Padre Manuel Barbosa recorda dimensão de «perdão e misericórdia» do Evangelho
Lisboa, 24 out 2017 (Ecclesia) – O secretário da Conferência Episcopal Portuguesa (CEP) lamentou hoje o recurso à Bíblia na fundamentação de um acórdão do Tribunal da Relação do Porto, sobre violência doméstica, divulgado este domingo pelo JN.
“Neste caso em que há uso incorreto ou incompleto [da Bíblia], pois no episódio do encontro de Jesus com a mulher adúltera, ele pede àqueles que não têm pecados para atirarem a primeira pedra. Eles acabam por se afastar, simplesmente”, realça o padre Manuel Barbosa, em declarações à Agência ECCLESIA.
Em causa, acrescenta o secretário da CEP, está a necessidade de – sem que isso represente “aceitar o adultério” – “respeitar a dignidade da mulher e de se colocar numa perspetiva de perdão e misericórdia”, como tem acentuado o Papa Francisco.
“Não se pode atenuar ou justificar qualquer tipo de violência, no caso a violência doméstica, mesmo em caso de adultério”, declara.
O acórdão do Tribunal da Relação do Porto justificou a manutenção da pena suspensa para um homem que agrediu a sua mulher, considerando que a conduta desta, ao manter uma relação extraconjugal, representaria uma atenuante vista com “alguma compreensão” pela sociedade.
“Na Bíblia, podemos ler que a mulher adúltera deve ser punida com a morte”, refere a argumentação do acórdão.
O texto não refere em específico qualquer passagem bíblica; o capítulo 20 do Levítico (terceiro livro do Antigo Testamento) determina, em orientações ao povo judaico, que “o homem adúltero e a mulher adúltera” sejam punidos com a morte.

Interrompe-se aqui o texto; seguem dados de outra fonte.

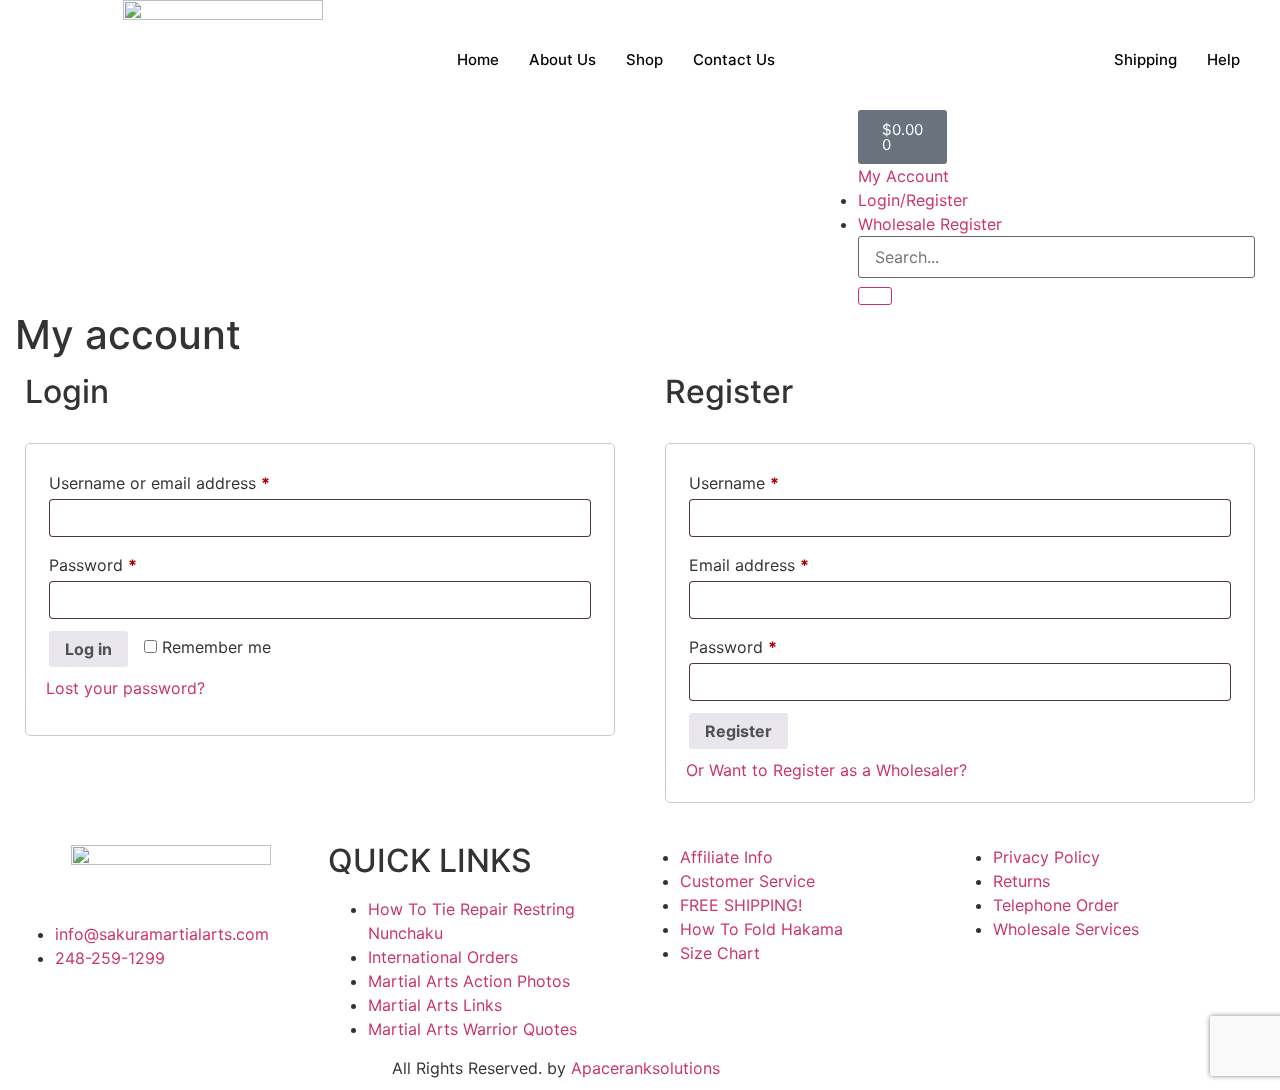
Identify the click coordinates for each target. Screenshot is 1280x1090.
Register (738, 731)
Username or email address (192, 480)
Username (767, 480)
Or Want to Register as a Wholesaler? (826, 770)
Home (478, 59)
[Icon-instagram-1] (95, 1015)
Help (1223, 59)
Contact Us (734, 59)
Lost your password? (125, 688)
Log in (88, 649)
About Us (562, 59)
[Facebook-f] (40, 1015)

Em fevereiro deste ano, num encontro para a recitação da oração do ângelus, o Papa Francisco afirmou que Jesus Cristo dá um novo “cumprimento” à lei matrimonial, que deixa de ser vista à luz do “direito de propriedade do homem sobre a mulher”, como acontecia no Antigo Testamento.
A mensagem do Papa para o Dia Mundial da Paz de 2017 denunciava, por sua vez, a “violência doméstica” e os “abusos sobre mulheres e crianças”, em particular dentro das famílias.
O Sínodo dos Bispos sobre a família, que o Papa encerrou em outubro de 2015, deixou uma mensagem de solidariedade às vítimas de violência doméstica e de maus-tratos, apelando a “uma colaboração estreita com a justiça para agir contra os responsáveis e proteger adequadamente as vítimas”.
Meses antes, Francisco tinha admitido no Vaticano que a separação pode ser “inevitável” para defender as vítimas, em casos de violência doméstica.
“Há casos em que a separação é inevitável. Por vezes, pode tornar-se mesmo moralmente necessária, quando se trata precisamente de poupar o cônjuge mais fraco ou os filhos pequenos às feridas mais graves causadas pela prepotência e a violência”, declarou, na Praça de São Pedro.